Back in August, I squeezed myself into a crowded Brooklyn bar full of hip brown kids and maybe a dozen white people to attend Function, an event showcasing some of the dopest South Asian American acts on the scene today including bae-in-chief Riz MC. As I worked my way to the more breathable area towards the front, I realized the band playing was not only fronted by a woman with some serious pipes, but they were playing punk covers of iconic Bollywood songs.
Awaaz Do is a Desi—people of Indian, Pakistani, or Bangladeshi descent—punk band out of Boston that’s here to recontextualize classic Indian songs in a cheeky but earnest tribute to the Hindi-language B-sides of our collective childhood soundtrack.
The band is the brainchild of Tanya Palit, a singer-songwriter who performs under the moniker Saraswati Jones, an homage to the Hindu goddess of wisdom, education, music, and the arts. In 2013, Jones, noticing a dearth in rock covers of classic Bollywood songs, endeavored to create a punk band of all Desi women. “I would always complain that there were no Desi women in rock,” Palit told me over the phone.
Despite an enthusiastic response, Palit was unable to find Desi women who were also rock musicians, so she changed her course and decided to include men and other women of color.
Along with Palit, Awaaz Do consists of lead guitarist Jagdeep Singh, guitarist and dhol-player Sapan Modi, bassist Azhar Husain (he and Palit are married), and drummer Leilani Roser. They’re all of Indian descent, with the exception of Roser, who is (in her words) “half Filipino, half white guy.” I chatted with most of the band over the phone last week while they were at practice.
“It was supposed to be one night only,” Husain said.
“There kept being a next show and there has never not been a next show,” Palit added.
In a way, Awaaz Do’s music embodies the first generation South Asian experience. Their sound is definitively rock, and they cite groups like Rage Against the Machine and POC bands like Fishbone and Bad Brains as inspiration. But if you listen deeper, there is a real push and pull of rock subgenres interacting with the Hindustani music styles of their source material. “It’s a dynamic group of people that one minute can play straight up punk, one minute can play in the pocket funky groove, and the next minute it’s like ’70s style metal,” Palit said. “Sometimes it’s surf rock and sometimes it’s Vedic chants.”
The band dropped their debut EP Kite Fight in July, a five-song tour of their eclectic sounds in the form of a heavy rock interpretation of a Hindu prayer, Bollywood covers that range from a straight rock take on “Kuch Kuch Hota Hai” to a fast-paced (with some groovy breakdowns) cover of “Roop Tera Mastana,” and their original upbeat punk song, “Kite Fight.”
“It was one of those things where it was like too many cooks…make it better,” Roser said of their composition of “Choli Ke Peeche” a hit from the 1993 film Khalnayak, which has also been covered by The Kominas, a Boston-based Pakistani-American punk band known for their subversive songs that critique Islamophobia and America’s post-9/11 obsession with terrorism.
“It’s like that article that kept getting regurgitated by everyone about flavor complimenting in South Asian cooking.

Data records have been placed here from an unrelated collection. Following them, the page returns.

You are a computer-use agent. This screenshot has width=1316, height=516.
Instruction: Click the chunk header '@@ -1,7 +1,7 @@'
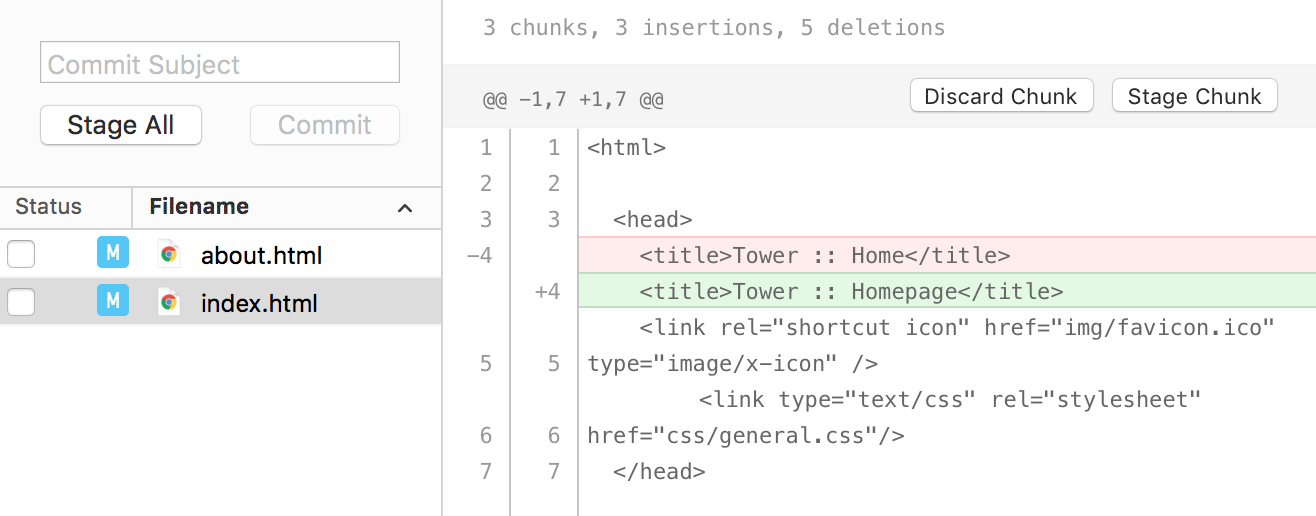coord(573,100)
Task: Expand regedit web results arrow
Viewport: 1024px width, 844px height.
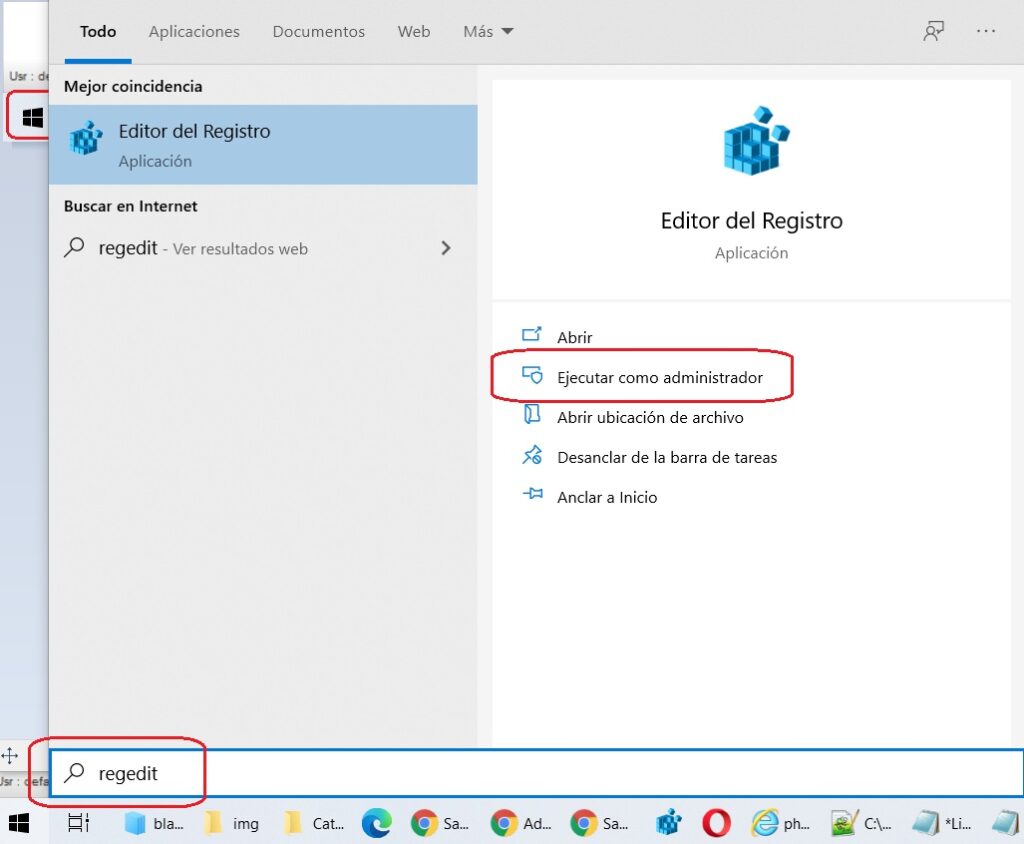Action: coord(446,249)
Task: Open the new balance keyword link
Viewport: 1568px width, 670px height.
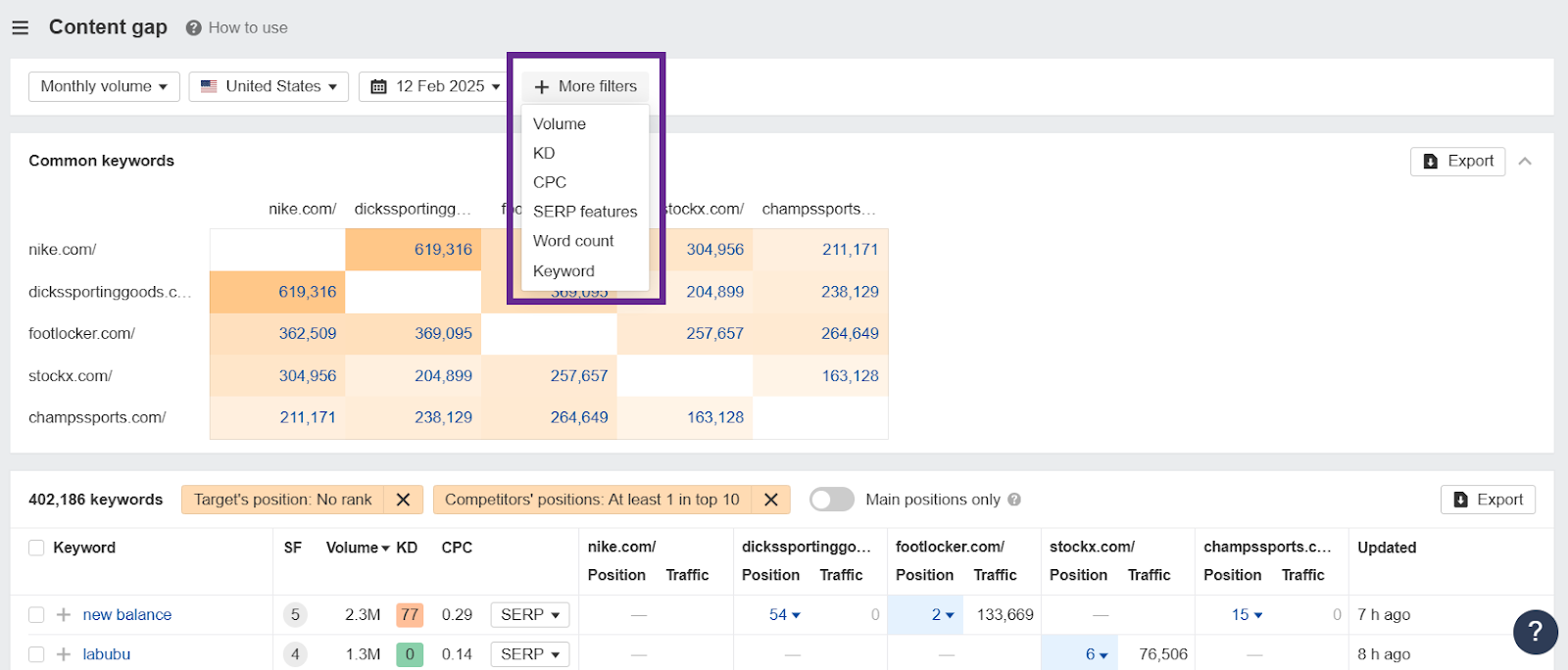Action: 127,615
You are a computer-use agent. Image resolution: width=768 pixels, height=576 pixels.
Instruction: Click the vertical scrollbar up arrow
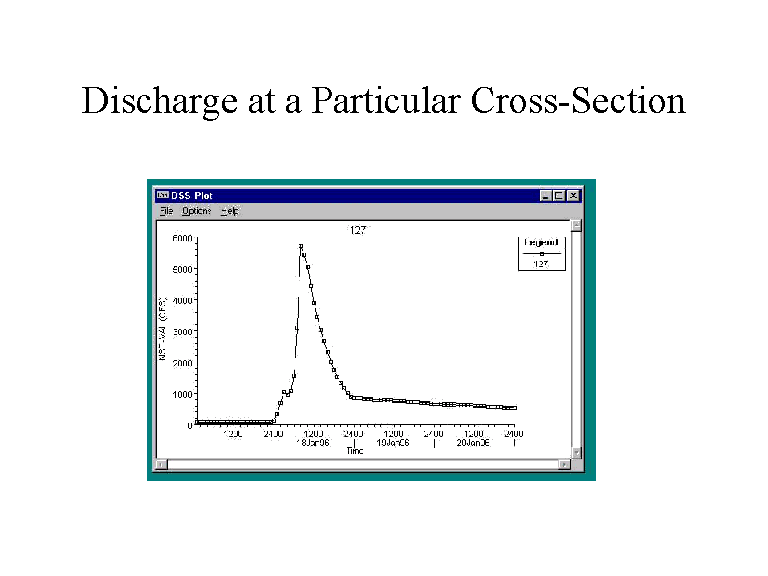[576, 225]
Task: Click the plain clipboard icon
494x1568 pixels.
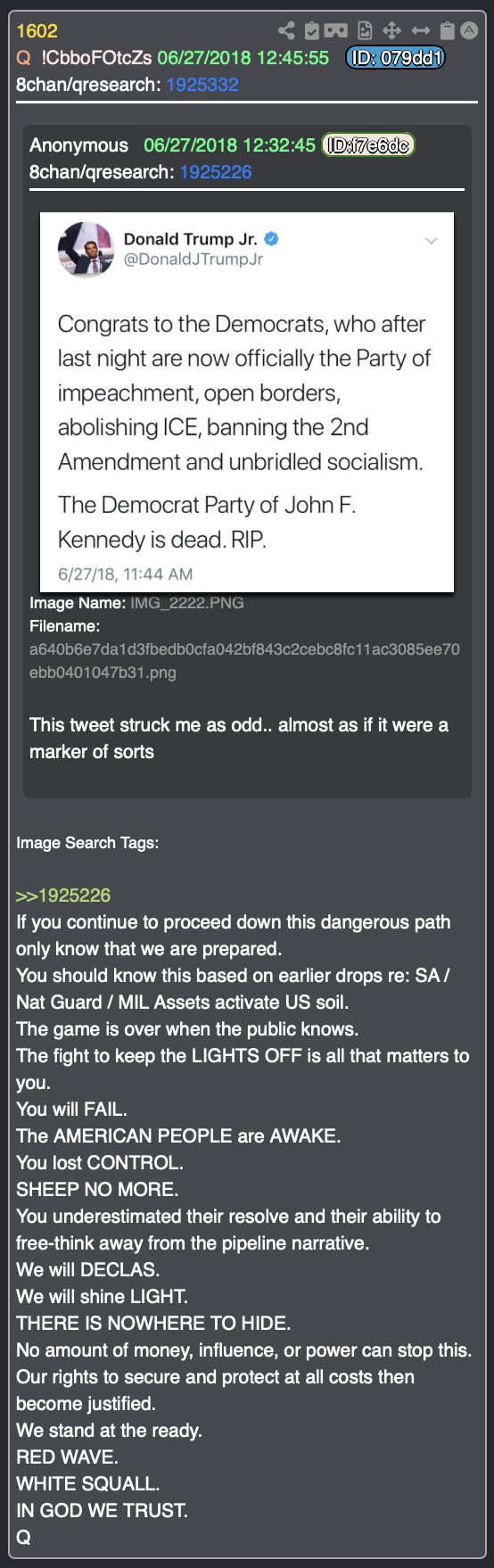Action: [x=448, y=31]
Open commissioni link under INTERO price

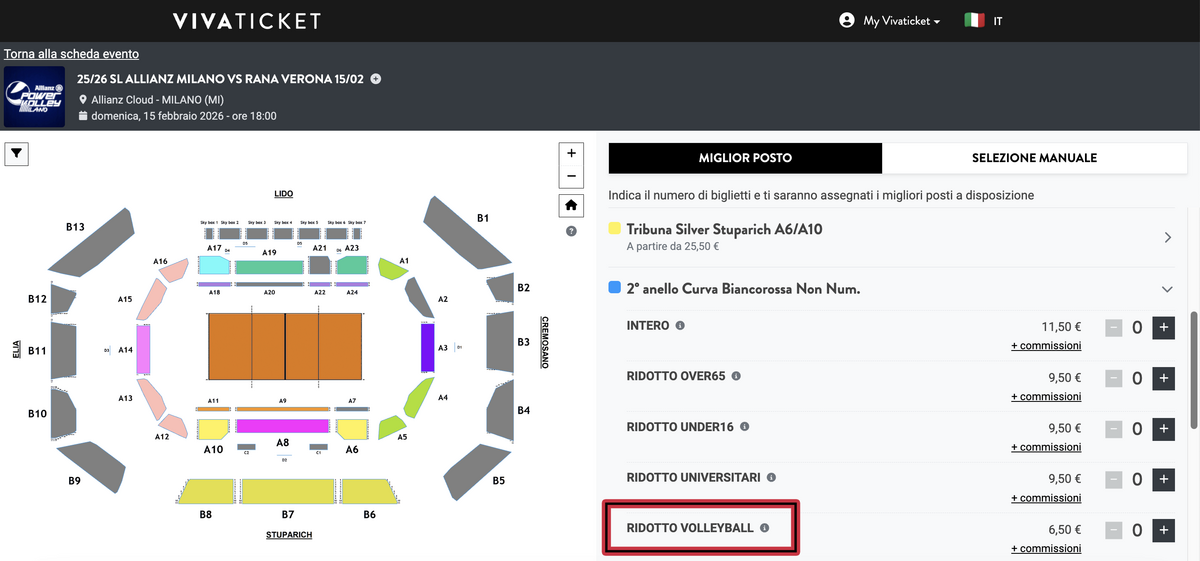point(1046,346)
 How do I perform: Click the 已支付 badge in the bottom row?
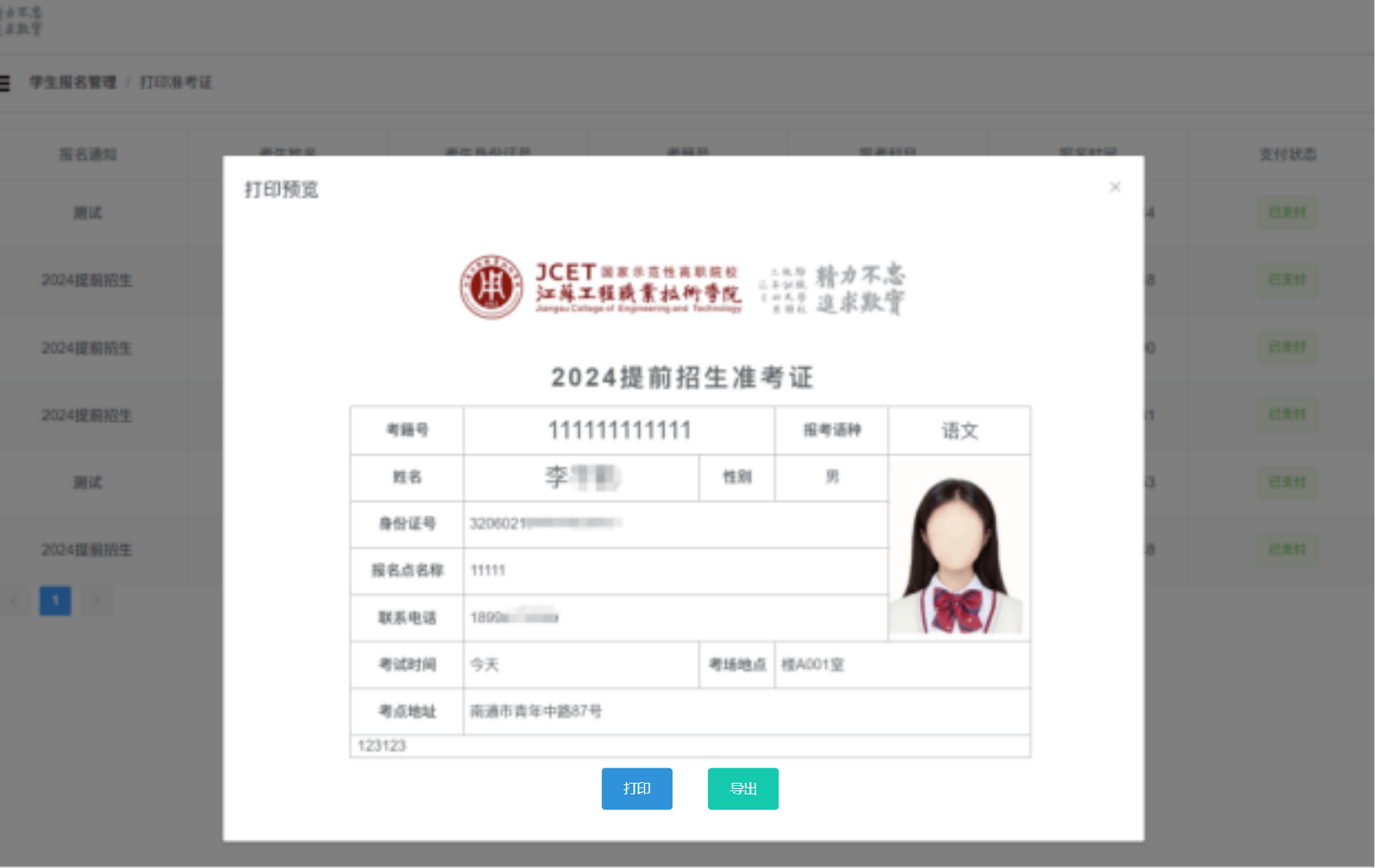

If you analyze the chemicals in the odor compounds of the spices in an Indian dish, they are more diverse from each other from neighboring spices in the dish than flavoring patterns in dishes from Europe,” Roser explained.
“We’re actually creating a new market or a new genre,” Modi said. “I grew up listening to punk rock and also listening to Hindi music, and I never really imagined those two would come together the way they have with Awaaz Do.”
For an almost entirely Indian band fronted by a woman, occupying a space in the largely white and largely sexist punk scene has the potential to be fraught with complications. “To me, even when we play a hard show, and it’s late, and we all have to work in the morning, and you’re tired, and you’re like, ‘Why am I doing this again for $50 or whatever,’ having that one woman of color come up to you after the show and be like, ‘Oh my god, I just—‘ and I’m like, ‘Oh my god I know,'” Palit said.
“What I’m learning this year is that [women think that] anger isn’t okay to feel, rage isn’t okay to feel, and women are socialized to be super nice and super chill,” Palit said. “I hope that some part of being free and liberated and disembodied for a moment in the music can be powerful especially for women and particularly for women of color.”
“I think they’re radical,” Palit says of Awaaz Do’s politics. Punk is, after all, political. “I hope they’re radical. and I hope they’re exploratory and trying to talk about issues of race and talk about issues of post colonial identity and liberation.”
“What moves us is music, and what moves me to take music a little more seriously is how we live in a time where artists have an opportunity to help pave the future,” she continued. “I think in many ways, from the Black Lives Matter movement to what’s happening in India with the Dalit Women Fight and other organizations that are talking about caste injustice, I feel deeply moved by that and music is the way that I speak to that personally.”